-- EXTRACT start --

During the 21st century I have loved researching in libraries on both coasts and in Montana and Wyoming to locate the best early Yellowstone writings that need to be preserved in a modern book. By 2003 I had divided my findings into 11 categories, including early expeditions, the public entering the new park, early visits by various means, wildlife, poetry and songs, and other subjects. Wow! Even a sampling of the 85 articles I’d read and enjoyed by 2003 was way too much to fit into one collection.

Still, I kept reading. By 2007 I had read a great deal more but managed to pare my findings and categories down to a manageable number of articles and thought it was time to start seeking a publisher. Compiling what I was then calling Magnificent Playground required using my subjective judgment to reproduce the best written and most entertaining of these. In my letter to one university press, I acknowledged my awareness of two other Yellowstone historical anthologies, Old Yellowstone Days, edited by Paul Schullery, and Ho! for Wonderland, edited by park historian Lee Whittlesey and Betsy Watry. I intended to complement these two predecessor collections, not to compete with them. I wanted to avoid repeating descriptions of the many wonders of the park as much as possible, while giving readers a fascinating taste of early, long-out-of-print visitors’ accounts written by entertaining and talented writers and intrepid adventurers.

-- EXTRACT end --
-- INPUT FOR THIS TASK start --

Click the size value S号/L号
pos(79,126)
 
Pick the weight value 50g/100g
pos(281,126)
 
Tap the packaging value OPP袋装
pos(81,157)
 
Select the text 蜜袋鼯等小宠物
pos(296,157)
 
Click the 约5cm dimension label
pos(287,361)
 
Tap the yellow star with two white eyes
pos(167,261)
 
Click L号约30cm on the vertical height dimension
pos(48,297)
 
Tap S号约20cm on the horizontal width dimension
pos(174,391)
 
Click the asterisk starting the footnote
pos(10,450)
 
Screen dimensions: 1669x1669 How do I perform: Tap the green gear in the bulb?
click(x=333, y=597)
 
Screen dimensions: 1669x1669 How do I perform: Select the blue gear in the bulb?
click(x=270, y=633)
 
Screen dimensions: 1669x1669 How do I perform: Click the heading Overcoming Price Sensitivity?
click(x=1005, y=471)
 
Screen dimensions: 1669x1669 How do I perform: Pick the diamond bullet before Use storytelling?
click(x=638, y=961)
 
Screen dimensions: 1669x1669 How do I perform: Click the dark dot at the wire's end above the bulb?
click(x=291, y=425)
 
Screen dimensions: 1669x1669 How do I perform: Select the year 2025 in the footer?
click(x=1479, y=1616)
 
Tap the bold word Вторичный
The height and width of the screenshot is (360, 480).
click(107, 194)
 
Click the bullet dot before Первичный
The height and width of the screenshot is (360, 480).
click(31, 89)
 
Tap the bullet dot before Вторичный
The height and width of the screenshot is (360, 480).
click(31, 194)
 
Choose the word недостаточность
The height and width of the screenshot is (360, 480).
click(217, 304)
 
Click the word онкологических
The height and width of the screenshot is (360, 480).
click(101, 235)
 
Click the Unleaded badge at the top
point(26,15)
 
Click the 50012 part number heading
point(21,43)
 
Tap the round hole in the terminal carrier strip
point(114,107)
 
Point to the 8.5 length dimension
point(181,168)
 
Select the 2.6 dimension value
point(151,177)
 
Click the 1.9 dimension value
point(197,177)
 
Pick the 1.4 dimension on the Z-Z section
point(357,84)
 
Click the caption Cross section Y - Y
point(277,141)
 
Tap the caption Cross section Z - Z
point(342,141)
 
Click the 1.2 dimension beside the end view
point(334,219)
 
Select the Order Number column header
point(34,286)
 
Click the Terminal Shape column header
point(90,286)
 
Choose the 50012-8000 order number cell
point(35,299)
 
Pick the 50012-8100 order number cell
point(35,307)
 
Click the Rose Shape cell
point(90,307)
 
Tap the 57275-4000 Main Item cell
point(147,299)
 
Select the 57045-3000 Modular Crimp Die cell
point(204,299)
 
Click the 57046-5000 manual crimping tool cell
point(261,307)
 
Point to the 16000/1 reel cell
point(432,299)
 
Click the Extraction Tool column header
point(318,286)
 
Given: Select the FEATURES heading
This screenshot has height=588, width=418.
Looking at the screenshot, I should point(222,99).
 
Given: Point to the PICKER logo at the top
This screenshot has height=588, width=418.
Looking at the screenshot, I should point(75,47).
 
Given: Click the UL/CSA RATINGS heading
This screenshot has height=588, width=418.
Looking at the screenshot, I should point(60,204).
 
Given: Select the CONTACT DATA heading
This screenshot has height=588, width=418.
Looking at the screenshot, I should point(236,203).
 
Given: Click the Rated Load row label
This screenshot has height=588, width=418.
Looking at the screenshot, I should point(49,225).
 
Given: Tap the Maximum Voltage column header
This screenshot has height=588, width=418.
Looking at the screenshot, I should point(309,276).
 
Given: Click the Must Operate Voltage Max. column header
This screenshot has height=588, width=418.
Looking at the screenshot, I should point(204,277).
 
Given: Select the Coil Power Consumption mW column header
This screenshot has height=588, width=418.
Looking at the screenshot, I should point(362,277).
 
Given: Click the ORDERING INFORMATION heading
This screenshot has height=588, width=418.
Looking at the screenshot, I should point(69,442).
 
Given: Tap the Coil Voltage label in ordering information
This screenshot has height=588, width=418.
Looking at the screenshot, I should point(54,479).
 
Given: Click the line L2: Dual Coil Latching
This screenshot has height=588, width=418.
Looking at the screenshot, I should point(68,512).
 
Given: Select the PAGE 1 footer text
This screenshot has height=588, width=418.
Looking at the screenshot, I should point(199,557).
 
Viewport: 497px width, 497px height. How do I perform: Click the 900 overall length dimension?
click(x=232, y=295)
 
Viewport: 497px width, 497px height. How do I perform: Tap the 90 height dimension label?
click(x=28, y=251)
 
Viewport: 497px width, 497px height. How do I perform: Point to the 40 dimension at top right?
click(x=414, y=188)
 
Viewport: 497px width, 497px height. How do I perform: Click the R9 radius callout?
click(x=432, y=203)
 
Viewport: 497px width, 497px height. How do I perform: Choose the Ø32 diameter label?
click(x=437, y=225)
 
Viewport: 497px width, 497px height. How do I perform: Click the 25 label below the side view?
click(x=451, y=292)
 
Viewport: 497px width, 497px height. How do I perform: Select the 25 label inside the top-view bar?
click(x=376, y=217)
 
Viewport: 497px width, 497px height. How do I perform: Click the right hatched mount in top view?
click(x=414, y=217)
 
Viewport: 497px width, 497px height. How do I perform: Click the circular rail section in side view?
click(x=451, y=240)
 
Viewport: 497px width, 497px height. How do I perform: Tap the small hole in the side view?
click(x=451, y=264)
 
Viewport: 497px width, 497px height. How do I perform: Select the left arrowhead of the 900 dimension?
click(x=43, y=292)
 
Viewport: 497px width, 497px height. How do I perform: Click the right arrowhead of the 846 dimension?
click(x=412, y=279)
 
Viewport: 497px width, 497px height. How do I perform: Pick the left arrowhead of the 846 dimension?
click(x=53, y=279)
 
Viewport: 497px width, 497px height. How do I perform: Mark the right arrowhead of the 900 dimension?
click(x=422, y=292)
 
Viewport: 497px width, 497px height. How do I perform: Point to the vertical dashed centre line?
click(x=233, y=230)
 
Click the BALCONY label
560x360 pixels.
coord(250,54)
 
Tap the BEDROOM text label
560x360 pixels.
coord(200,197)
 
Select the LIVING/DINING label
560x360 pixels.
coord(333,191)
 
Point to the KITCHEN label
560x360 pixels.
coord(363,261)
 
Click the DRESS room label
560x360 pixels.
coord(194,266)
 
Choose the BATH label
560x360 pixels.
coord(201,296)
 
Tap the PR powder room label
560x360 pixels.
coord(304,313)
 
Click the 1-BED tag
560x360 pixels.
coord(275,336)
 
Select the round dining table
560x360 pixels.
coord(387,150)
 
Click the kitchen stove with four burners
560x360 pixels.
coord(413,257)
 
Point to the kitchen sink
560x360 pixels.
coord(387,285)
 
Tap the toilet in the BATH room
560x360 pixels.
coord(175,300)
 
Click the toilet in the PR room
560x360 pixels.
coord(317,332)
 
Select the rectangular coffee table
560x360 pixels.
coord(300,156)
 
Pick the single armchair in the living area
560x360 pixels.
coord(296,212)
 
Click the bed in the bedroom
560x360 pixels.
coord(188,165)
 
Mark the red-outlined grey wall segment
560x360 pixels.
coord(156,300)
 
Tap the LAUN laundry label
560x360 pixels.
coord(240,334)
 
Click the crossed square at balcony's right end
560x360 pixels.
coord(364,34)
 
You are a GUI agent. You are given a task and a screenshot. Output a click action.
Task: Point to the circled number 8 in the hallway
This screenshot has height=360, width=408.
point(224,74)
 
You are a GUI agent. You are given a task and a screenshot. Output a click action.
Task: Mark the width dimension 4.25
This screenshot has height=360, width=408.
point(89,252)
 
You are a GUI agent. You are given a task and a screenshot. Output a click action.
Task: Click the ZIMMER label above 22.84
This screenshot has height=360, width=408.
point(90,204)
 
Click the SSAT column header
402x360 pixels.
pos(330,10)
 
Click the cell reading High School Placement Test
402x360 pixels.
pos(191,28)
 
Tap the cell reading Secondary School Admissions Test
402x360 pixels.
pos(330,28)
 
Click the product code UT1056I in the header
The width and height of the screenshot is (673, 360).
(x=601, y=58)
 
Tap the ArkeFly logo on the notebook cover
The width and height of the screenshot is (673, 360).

-- INPUT FOR THIS TASK end --

◆ **PARTS OF THE EXERCISE**
(A) In the account of early Yellowstone writings, replace "libraries" with "archives" and give the stretch from "During the 21st" through "into one collection.".
(B) Repeat the entries word for word, from the line that contains "Choose the 50012-8000 order number cell" through the line that contains "point(261,307)".

◆ **SOLUTIONS FOR EACH TASK**
(A)
During the 21st century I have loved researching in archives on both coasts and in Montana and Wyoming to locate the best early Yellowstone writings that need to be preserved in a modern book. By 2003 I had divided my findings into 11 categories, including early expeditions, the public entering the new park, early visits by various means, wildlife, poetry and songs, and other subjects. Wow! Even a sampling of the 85 articles I’d read and enjoyed by 2003 was way too much to fit into one collection.

(B)
Choose the 50012-8000 order number cell
point(35,299)
 
Pick the 50012-8100 order number cell
point(35,307)
 
Click the Rose Shape cell
point(90,307)
 
Tap the 57275-4000 Main Item cell
point(147,299)
 
Select the 57045-3000 Modular Crimp Die cell
point(204,299)
 
Click the 57046-5000 manual crimping tool cell
point(261,307)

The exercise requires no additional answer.